The kidney protects against sepsis by enhancing the systemic release of Uromodulin to stimulate macrophage function

Abstract

Sepsis is associated with significant mortality that persists despite advances in the care of critically ill patients. Concomitant development of acute kidney injury (AKI) markedly increases the mortality of sepsis through unclear mechanisms. While electrolyte disturbances and toxic metabolite buildup likely play a crucial role, loss of a protective molecule(s) from the injured kidney could also contribute to the dire outcomes observed in sepsis with AKI. Uromodulin (Tamm-Horsfall protein, THP) is a kidney-derived protein bidirectionally released in the urine and circulation. We previously showed that AKI causes acute systemic THP deficiency.
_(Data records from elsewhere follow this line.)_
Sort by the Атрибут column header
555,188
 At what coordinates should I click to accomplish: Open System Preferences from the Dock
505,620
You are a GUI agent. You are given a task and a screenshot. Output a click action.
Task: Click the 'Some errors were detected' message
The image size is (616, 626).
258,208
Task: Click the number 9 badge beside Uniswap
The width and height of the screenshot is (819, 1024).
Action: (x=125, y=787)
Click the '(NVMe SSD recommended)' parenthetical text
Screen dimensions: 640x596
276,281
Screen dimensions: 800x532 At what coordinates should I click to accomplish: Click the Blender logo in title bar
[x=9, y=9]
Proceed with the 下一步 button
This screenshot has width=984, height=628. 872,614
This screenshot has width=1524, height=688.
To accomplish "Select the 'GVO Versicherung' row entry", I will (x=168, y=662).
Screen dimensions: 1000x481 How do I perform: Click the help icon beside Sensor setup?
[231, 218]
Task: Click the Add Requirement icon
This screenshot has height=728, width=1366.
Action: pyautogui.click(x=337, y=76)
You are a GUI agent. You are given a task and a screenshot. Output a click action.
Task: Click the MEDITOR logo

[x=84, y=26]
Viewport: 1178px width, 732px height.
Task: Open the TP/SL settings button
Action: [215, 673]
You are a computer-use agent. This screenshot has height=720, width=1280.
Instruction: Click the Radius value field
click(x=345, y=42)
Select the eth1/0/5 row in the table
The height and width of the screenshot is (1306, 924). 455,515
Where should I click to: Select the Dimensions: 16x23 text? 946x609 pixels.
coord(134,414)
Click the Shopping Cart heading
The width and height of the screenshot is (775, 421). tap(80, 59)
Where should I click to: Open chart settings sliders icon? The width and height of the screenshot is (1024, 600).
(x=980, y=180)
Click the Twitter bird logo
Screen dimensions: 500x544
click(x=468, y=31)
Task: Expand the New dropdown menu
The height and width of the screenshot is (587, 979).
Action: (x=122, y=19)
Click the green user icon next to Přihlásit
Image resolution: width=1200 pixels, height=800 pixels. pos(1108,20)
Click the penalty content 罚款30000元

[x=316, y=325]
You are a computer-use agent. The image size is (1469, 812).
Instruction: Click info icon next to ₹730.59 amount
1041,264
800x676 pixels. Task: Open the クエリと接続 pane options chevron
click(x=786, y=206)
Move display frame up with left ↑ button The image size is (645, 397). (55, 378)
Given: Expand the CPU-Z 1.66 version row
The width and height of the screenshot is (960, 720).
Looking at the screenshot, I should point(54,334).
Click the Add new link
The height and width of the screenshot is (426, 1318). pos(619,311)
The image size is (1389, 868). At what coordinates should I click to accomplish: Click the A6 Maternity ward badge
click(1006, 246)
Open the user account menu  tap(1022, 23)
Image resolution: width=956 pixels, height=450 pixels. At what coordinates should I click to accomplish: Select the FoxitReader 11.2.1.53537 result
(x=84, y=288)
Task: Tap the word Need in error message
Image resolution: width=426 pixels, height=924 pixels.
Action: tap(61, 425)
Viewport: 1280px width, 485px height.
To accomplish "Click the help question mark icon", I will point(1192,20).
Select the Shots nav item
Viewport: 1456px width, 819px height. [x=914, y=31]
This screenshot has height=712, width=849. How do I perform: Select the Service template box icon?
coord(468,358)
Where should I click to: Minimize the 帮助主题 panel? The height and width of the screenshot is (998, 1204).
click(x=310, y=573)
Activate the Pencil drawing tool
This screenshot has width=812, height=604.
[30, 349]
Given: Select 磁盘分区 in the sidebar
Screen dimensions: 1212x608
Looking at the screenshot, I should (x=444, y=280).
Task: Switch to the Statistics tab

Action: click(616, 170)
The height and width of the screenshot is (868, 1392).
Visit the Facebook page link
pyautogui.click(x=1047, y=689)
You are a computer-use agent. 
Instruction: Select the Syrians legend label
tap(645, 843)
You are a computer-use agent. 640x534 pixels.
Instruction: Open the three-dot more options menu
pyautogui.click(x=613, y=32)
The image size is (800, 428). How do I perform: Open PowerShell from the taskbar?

Here, we show that circulating THP increases in experimental murine sepsis without severe AKI through basolateral shifting of its release within the kidney medulla. Concordantly, in asmall cohort of patient with sepsis and preserved kidney function, circulating THP positively correlates with the degree of critical illness, and accumulates in the lungs of a cohort of patients with ARDS. In a knockout mouse model with sepsis, we show that THP deficiency significantly increases mortality. Using single cell RNA-sequencing, we observe that THP expands a macrophage subset enriched with transcripts required for protein translation, migration and phagocytosis. Indeed, treatment of bone marrow-derived macrophages with THP enhances phagocytosis and the loss of THP in vivo causes an increases bacterial burden within organs during sepsis. Finally, treatment of septic THP^-/- mice with exogenous THP improves survival. Together, these findings suggest that THP protects from sepsis by enhancing macrophage function and its loss could explain the detrimental outcomes of sepsis with AKI. Our findings also suggest a potential therapeutic role of THP in sepsis.